▸ Aim:
Reproduce word for word the portion of the Woodenchainz profile starting at "Woodenchainz, a La" and ending at "through Artistic triumph.".

▸ Supplied passage:
PREMIERE PROFILE: WOODENCHAINZ

By SUNEZ

“Letting off many styles of Hip Hop/Holding the mic that I made in wood shop/Forget gold, my key chain was a cable…”

 – GZA – “Those Were The Days”

 WOODENCHAINZ

The Art that shares the heart of the oppressed man is furthered by the stories of the common man.  Bound by sincerity and guided by its principles of Creating, Hip Hop is an Art created by Black and Brown yet vital for the expression of all young and rebellious.  Whom be sufferah shall use it! Yet Hip Hop is dragged down by Pop assimilation the more a great white hope is crowned and overly lauded while the Black and Brown fraudulently frown and wildly clown. 

 With the heart ripped from its chest, you also must miss the works of a common man.  One of these rare men named Woodenchainz, last year told a story of powerful production for Sophisticated Movement, the supreme LP MC’d by Kevlaar 7 of the Wisemen.  A fiery soulful Boom Bap that pictorializes one of the deepest minds from Detroit’s inner cities we must study it closer.  However, before we track the movement, we must enter it in a sophisticated manner, offering a premiere introduction of its young producer, Woodenchainz. 

 Woodenchainz, a La Porte, Indiana native, is an hour from Chicago and yet many miles from the entire world.  Still, he is miles from most as an MC who articulates with intense and precise sentiments.  His crates could serve as mid-America’s Soul museum and his obsession with preparing each track is only outdone by his efforts to bond them together in collections.  He is the epitome of the common man, the young, white, blue collar man, for the working, down-and-out families, that honors Hip Hop with his tales of struggle through Artistic triumph.

SUNEZ:  How’d you get the name Woodenchainz?

▸ Supplied information:
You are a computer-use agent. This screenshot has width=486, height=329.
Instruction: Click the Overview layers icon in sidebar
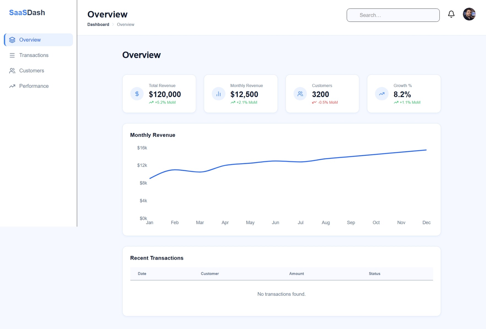[x=12, y=40]
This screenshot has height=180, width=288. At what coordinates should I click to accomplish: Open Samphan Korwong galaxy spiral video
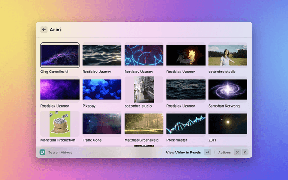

▸ Full answer:
Woodenchainz, a La Porte, Indiana native, is an hour from Chicago and yet many miles from the entire world.  Still, he is miles from most as an MC who articulates with intense and precise sentiments.  His crates could serve as mid-America’s Soul museum and his obsession with preparing each track is only outdone by his efforts to bond them together in collections.  He is the epitome of the common man, the young, white, blue collar man, for the working, down-and-out families, that honors Hip Hop with his tales of struggle through Artistic triumph.